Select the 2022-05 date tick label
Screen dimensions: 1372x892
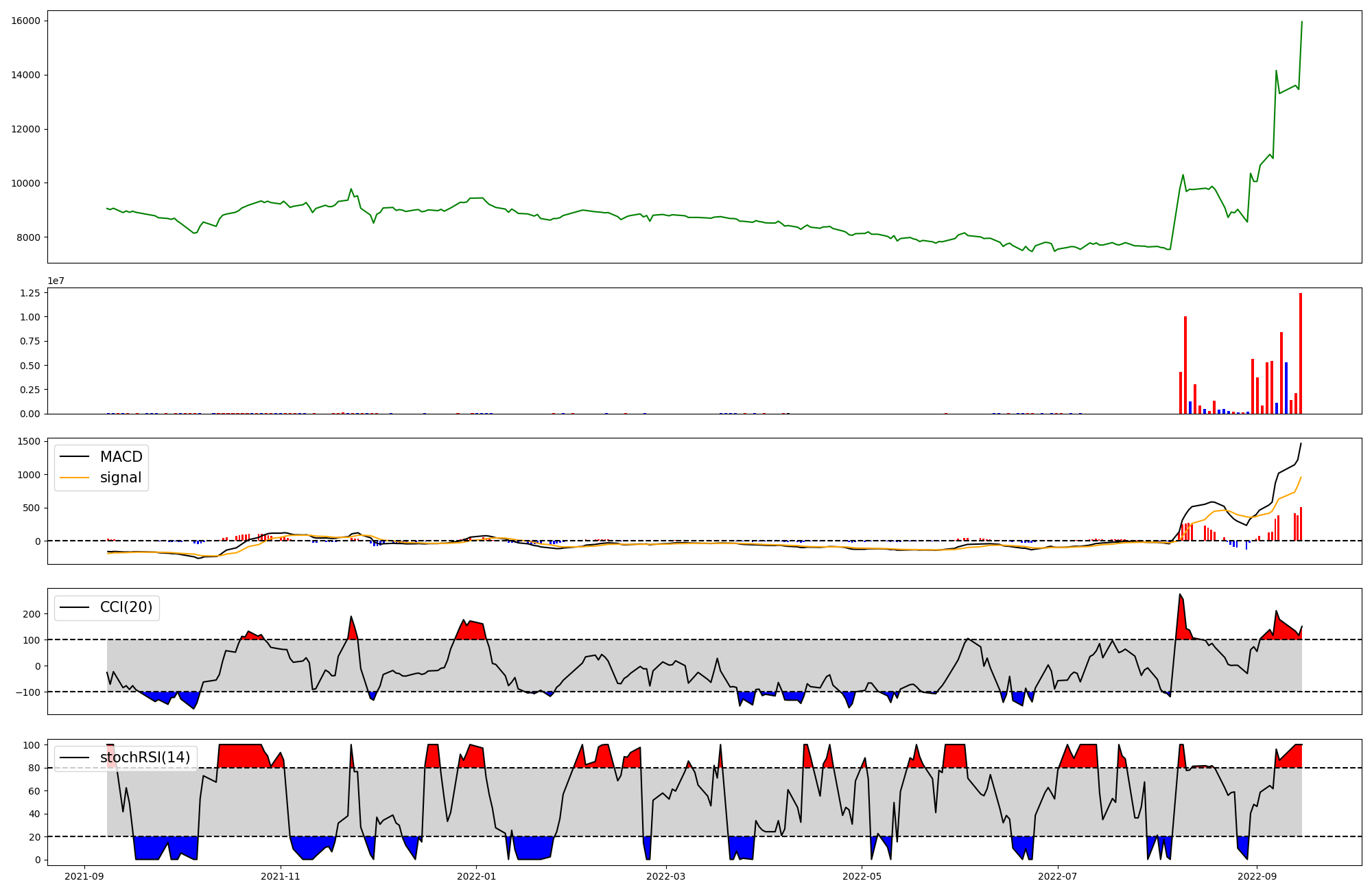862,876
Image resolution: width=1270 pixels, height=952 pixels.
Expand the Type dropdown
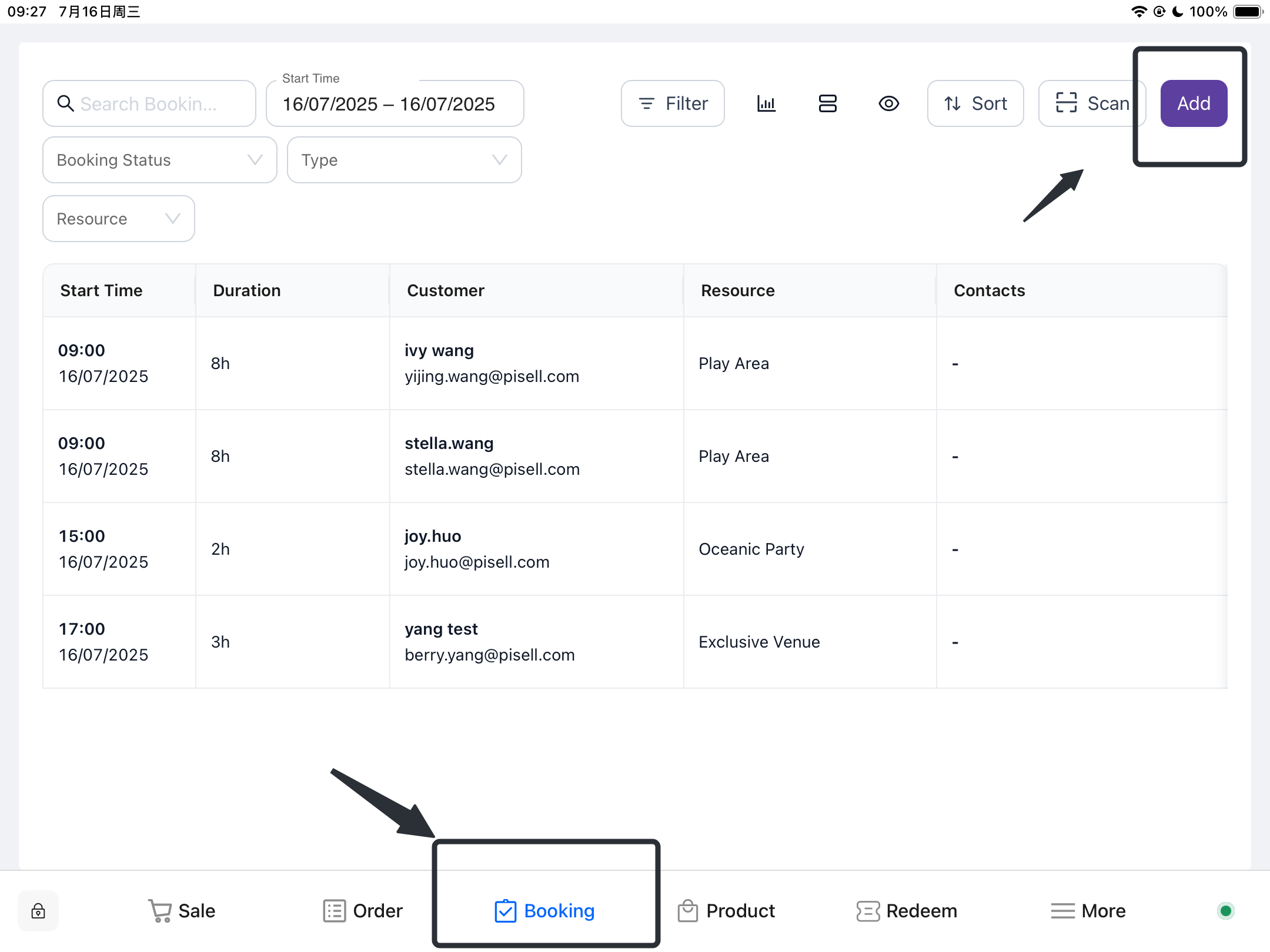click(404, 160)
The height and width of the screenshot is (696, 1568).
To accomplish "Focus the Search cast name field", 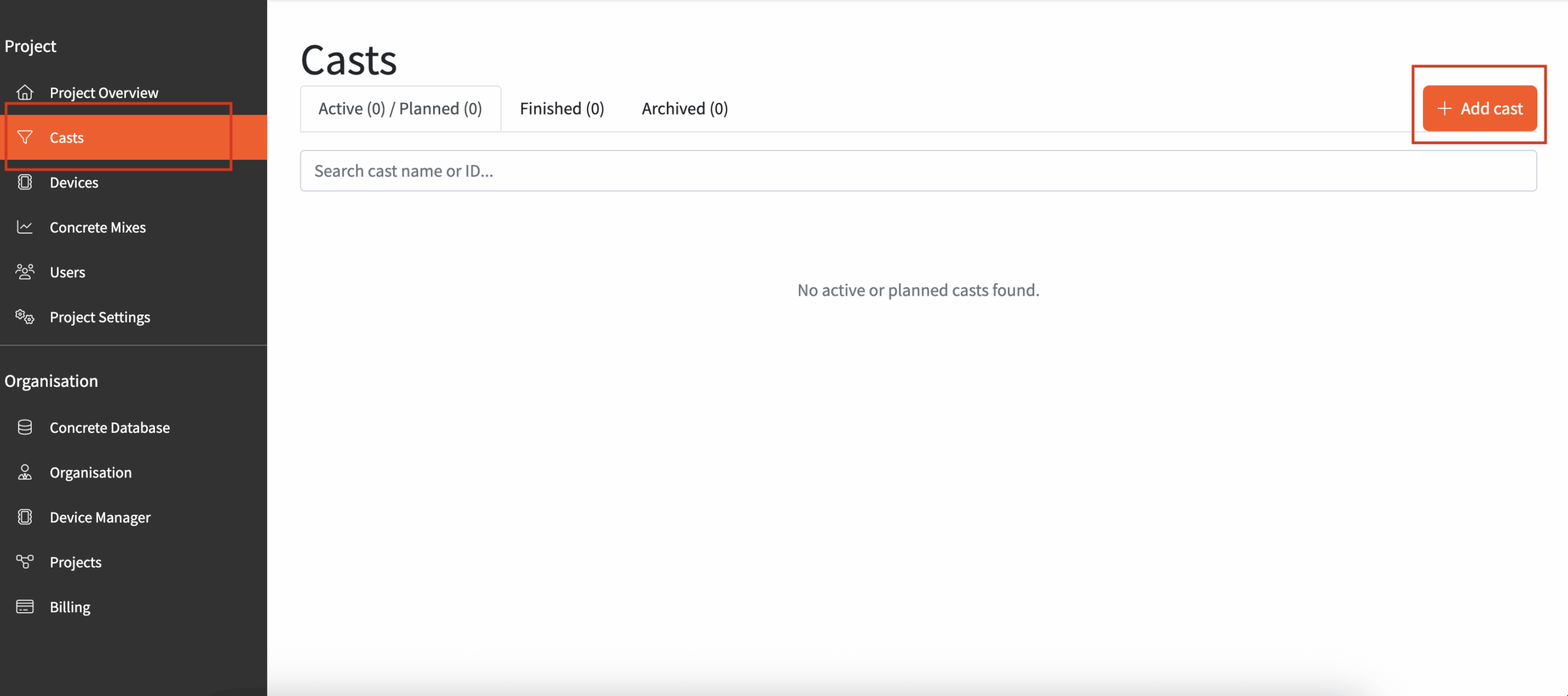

**Work task:** Could all the data above be given again exactly, leaving out its images?

**Completed task:**
Select the 2022-05 date tick label
Screen dimensions: 1372x892
862,876
Image resolution: width=1270 pixels, height=952 pixels.
Expand the Type dropdown
click(404, 160)
The height and width of the screenshot is (696, 1568).
To accomplish "Focus the Search cast name field", 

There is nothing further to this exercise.